Tofacitinib Citrate ameliorates IL-17A-induced leakage in wild-type mice. C57BL/6J mice were treated with or without Tofacitinib Citrate immediately after IL-17A or vehicle (PBS) intravenous (iv) injection and were treated with Tofacitinib/vehicle again 24 h later. Retinae were collected 48 h later and processed for immunostaining of albumin and isolectin B4. (A) Schematic of experimental design. (B) Representative images showing albumin (green) and isolectin B4 (red, marker of vascular endothelial cells). Albumin outside the isolectin B4⁺ area was considered indicative of vascular leakage. White arrows: albumin leakage. (C) Quantification of albumin extravasation.
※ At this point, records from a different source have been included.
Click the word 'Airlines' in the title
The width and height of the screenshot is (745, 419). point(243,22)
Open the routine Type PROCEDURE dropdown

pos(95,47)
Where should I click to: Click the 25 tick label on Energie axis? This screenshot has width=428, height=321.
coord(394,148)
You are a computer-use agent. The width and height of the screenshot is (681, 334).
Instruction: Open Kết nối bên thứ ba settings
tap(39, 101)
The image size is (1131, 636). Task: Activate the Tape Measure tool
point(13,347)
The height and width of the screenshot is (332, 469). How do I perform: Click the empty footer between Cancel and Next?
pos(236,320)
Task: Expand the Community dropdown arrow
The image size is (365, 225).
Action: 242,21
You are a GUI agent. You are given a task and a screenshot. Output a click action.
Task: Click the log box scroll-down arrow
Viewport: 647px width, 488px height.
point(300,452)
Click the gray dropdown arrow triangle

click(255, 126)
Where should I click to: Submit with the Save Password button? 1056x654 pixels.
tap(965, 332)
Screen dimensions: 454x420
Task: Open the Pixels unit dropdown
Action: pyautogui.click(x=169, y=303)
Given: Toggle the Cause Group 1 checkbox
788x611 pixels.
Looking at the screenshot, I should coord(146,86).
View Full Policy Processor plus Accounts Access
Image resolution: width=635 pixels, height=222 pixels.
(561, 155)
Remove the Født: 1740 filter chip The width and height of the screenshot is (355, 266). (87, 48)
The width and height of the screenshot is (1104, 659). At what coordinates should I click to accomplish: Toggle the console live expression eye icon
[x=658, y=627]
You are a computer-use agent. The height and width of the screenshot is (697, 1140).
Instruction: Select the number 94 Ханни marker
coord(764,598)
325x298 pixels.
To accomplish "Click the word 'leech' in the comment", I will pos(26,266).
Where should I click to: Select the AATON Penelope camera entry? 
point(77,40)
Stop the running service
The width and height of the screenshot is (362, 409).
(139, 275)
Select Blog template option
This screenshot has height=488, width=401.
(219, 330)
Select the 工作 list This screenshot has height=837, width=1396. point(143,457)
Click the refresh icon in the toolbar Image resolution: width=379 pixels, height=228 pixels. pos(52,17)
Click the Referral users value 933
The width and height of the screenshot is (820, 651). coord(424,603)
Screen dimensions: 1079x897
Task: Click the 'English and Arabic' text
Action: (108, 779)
Two or three images from the central retina were quantified per animal. Values were normalized to PBS control on the same slide. Mean ± SD; n ≥ 5 animals per group; ROUT outliers test 2% was used to remove outliers. Cleaned data were compared by using One-Way ANOVA with Tukey’s multiple comparisons test, * p < 0.05; ns: no statistical significance.